What is needed here is an exact copy of every entry.

* * * * * * *

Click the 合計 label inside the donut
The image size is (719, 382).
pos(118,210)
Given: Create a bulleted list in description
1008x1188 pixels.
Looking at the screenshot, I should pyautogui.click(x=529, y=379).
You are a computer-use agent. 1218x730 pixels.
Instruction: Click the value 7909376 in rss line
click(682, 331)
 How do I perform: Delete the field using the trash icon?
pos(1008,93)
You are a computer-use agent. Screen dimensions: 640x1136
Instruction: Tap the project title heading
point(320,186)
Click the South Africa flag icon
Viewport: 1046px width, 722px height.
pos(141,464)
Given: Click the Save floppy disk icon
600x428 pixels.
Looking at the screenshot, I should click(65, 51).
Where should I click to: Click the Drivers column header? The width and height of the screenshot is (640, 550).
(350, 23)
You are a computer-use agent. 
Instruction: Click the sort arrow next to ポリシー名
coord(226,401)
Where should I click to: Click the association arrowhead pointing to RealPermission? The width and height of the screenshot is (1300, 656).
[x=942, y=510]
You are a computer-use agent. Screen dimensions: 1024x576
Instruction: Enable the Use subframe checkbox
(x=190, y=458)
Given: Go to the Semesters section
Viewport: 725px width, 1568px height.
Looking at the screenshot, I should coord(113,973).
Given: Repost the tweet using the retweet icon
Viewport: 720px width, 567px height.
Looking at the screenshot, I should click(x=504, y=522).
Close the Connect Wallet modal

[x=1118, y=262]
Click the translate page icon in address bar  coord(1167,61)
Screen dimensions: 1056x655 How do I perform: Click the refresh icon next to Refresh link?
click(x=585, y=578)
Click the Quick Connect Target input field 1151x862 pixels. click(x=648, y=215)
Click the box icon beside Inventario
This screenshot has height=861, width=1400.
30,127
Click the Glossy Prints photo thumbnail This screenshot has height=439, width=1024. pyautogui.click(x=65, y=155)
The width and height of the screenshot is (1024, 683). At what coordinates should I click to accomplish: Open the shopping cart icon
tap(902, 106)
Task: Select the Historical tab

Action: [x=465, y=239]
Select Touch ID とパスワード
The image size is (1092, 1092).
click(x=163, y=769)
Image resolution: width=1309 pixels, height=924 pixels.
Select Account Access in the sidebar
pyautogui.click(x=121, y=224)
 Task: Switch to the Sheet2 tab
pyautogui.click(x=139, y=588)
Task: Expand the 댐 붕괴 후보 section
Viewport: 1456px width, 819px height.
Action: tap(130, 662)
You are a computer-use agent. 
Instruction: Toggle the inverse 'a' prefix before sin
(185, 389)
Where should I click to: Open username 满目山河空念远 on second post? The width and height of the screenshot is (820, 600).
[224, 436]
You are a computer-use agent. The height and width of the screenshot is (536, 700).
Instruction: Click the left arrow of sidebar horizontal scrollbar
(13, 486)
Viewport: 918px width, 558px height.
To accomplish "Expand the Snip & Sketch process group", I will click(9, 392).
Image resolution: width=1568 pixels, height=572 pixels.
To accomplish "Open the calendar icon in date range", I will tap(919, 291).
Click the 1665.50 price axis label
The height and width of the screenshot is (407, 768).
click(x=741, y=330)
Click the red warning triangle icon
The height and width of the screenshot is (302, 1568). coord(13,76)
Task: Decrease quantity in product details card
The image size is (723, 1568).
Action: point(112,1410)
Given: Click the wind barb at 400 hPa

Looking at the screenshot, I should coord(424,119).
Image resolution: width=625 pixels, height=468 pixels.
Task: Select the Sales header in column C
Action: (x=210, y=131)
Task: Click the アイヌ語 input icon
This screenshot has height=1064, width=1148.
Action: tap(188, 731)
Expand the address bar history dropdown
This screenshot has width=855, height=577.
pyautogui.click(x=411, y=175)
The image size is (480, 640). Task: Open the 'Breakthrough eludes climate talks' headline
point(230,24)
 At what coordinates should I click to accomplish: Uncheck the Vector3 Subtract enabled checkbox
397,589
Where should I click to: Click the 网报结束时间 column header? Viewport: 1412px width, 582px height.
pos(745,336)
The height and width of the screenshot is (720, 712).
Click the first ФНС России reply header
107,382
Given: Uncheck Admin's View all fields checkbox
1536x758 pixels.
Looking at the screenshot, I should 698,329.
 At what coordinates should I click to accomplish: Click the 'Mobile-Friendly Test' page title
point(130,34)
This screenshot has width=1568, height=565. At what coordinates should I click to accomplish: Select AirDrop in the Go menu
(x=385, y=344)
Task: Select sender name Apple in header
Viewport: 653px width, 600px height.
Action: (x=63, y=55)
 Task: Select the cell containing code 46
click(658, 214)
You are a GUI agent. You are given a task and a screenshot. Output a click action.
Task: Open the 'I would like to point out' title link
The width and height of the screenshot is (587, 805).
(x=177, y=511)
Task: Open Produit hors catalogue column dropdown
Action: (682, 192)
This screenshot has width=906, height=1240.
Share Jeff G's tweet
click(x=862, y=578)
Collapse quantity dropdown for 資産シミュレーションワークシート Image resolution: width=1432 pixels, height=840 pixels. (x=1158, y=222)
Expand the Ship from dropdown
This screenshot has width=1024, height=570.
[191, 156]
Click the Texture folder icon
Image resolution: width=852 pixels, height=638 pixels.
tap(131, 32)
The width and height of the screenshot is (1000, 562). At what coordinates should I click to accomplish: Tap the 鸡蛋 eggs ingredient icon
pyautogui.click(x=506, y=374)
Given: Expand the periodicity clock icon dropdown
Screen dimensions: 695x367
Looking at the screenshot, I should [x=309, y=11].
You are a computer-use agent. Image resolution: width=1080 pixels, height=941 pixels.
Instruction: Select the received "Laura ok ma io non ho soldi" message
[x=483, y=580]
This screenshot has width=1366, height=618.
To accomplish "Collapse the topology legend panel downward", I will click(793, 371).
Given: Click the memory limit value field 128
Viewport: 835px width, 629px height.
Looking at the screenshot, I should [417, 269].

* * * * * * *

ANSWER SECTION:
Click the 合計 label inside the donut
The image size is (719, 382).
pos(118,210)
Given: Create a bulleted list in description
1008x1188 pixels.
Looking at the screenshot, I should pyautogui.click(x=529, y=379).
You are a computer-use agent. 1218x730 pixels.
Instruction: Click the value 7909376 in rss line
click(682, 331)
 How do I perform: Delete the field using the trash icon?
pos(1008,93)
You are a computer-use agent. Screen dimensions: 640x1136
Instruction: Tap the project title heading
point(320,186)
Click the South Africa flag icon
Viewport: 1046px width, 722px height.
pos(141,464)
Given: Click the Save floppy disk icon
600x428 pixels.
Looking at the screenshot, I should click(65, 51).
Where should I click to: Click the Drivers column header? The width and height of the screenshot is (640, 550).
(350, 23)
You are a computer-use agent. 
Instruction: Click the sort arrow next to ポリシー名
coord(226,401)
Where should I click to: Click the association arrowhead pointing to RealPermission? The width and height of the screenshot is (1300, 656).
[x=942, y=510]
You are a computer-use agent. Screen dimensions: 1024x576
Instruction: Enable the Use subframe checkbox
(x=190, y=458)
Given: Go to the Semesters section
Viewport: 725px width, 1568px height.
Looking at the screenshot, I should coord(113,973).
Given: Repost the tweet using the retweet icon
Viewport: 720px width, 567px height.
Looking at the screenshot, I should click(x=504, y=522).
Close the Connect Wallet modal

[x=1118, y=262]
Click the translate page icon in address bar  coord(1167,61)
Screen dimensions: 1056x655 How do I perform: Click the refresh icon next to Refresh link?
click(x=585, y=578)
Click the Quick Connect Target input field 1151x862 pixels. click(x=648, y=215)
Click the box icon beside Inventario
This screenshot has height=861, width=1400.
30,127
Click the Glossy Prints photo thumbnail This screenshot has height=439, width=1024. pyautogui.click(x=65, y=155)
The width and height of the screenshot is (1024, 683). At what coordinates should I click to accomplish: Open the shopping cart icon
tap(902, 106)
Task: Select the Historical tab

Action: [x=465, y=239]
Select Touch ID とパスワード
The image size is (1092, 1092).
click(x=163, y=769)
Image resolution: width=1309 pixels, height=924 pixels.
Select Account Access in the sidebar
pyautogui.click(x=121, y=224)
 Task: Switch to the Sheet2 tab
pyautogui.click(x=139, y=588)
Task: Expand the 댐 붕괴 후보 section
Viewport: 1456px width, 819px height.
Action: tap(130, 662)
You are a computer-use agent. 
Instruction: Toggle the inverse 'a' prefix before sin
(185, 389)
Where should I click to: Open username 满目山河空念远 on second post? The width and height of the screenshot is (820, 600).
[224, 436]
You are a computer-use agent. The height and width of the screenshot is (536, 700).
Instruction: Click the left arrow of sidebar horizontal scrollbar
(13, 486)
Viewport: 918px width, 558px height.
To accomplish "Expand the Snip & Sketch process group", I will click(9, 392).
Image resolution: width=1568 pixels, height=572 pixels.
To accomplish "Open the calendar icon in date range", I will tap(919, 291).
Click the 1665.50 price axis label
The height and width of the screenshot is (407, 768).
click(x=741, y=330)
Click the red warning triangle icon
The height and width of the screenshot is (302, 1568). coord(13,76)
Task: Decrease quantity in product details card
The image size is (723, 1568).
Action: point(112,1410)
Given: Click the wind barb at 400 hPa

Looking at the screenshot, I should coord(424,119).
Image resolution: width=625 pixels, height=468 pixels.
Task: Select the Sales header in column C
Action: (x=210, y=131)
Task: Click the アイヌ語 input icon
This screenshot has height=1064, width=1148.
Action: tap(188, 731)
Expand the address bar history dropdown
This screenshot has width=855, height=577.
pyautogui.click(x=411, y=175)
The image size is (480, 640). Task: Open the 'Breakthrough eludes climate talks' headline
point(230,24)
 At what coordinates should I click to accomplish: Uncheck the Vector3 Subtract enabled checkbox
397,589
Where should I click to: Click the 网报结束时间 column header? Viewport: 1412px width, 582px height.
pos(745,336)
The height and width of the screenshot is (720, 712).
Click the first ФНС России reply header
107,382
Given: Uncheck Admin's View all fields checkbox
1536x758 pixels.
Looking at the screenshot, I should 698,329.
 At what coordinates should I click to accomplish: Click the 'Mobile-Friendly Test' page title
point(130,34)
This screenshot has width=1568, height=565. At what coordinates should I click to accomplish: Select AirDrop in the Go menu
(x=385, y=344)
Task: Select sender name Apple in header
Viewport: 653px width, 600px height.
Action: (x=63, y=55)
 Task: Select the cell containing code 46
click(658, 214)
You are a GUI agent. You are given a task and a screenshot. Output a click action.
Task: Open the 'I would like to point out' title link
The width and height of the screenshot is (587, 805).
(x=177, y=511)
Task: Open Produit hors catalogue column dropdown
Action: (682, 192)
This screenshot has width=906, height=1240.
Share Jeff G's tweet
click(x=862, y=578)
Collapse quantity dropdown for 資産シミュレーションワークシート Image resolution: width=1432 pixels, height=840 pixels. (x=1158, y=222)
Expand the Ship from dropdown
This screenshot has width=1024, height=570.
[191, 156]
Click the Texture folder icon
Image resolution: width=852 pixels, height=638 pixels.
tap(131, 32)
The width and height of the screenshot is (1000, 562). At what coordinates should I click to accomplish: Tap the 鸡蛋 eggs ingredient icon
pyautogui.click(x=506, y=374)
Given: Expand the periodicity clock icon dropdown
Screen dimensions: 695x367
Looking at the screenshot, I should [x=309, y=11].
You are a computer-use agent. Image resolution: width=1080 pixels, height=941 pixels.
Instruction: Select the received "Laura ok ma io non ho soldi" message
[x=483, y=580]
This screenshot has width=1366, height=618.
To accomplish "Collapse the topology legend panel downward", I will click(793, 371).
Given: Click the memory limit value field 128
Viewport: 835px width, 629px height.
Looking at the screenshot, I should [417, 269].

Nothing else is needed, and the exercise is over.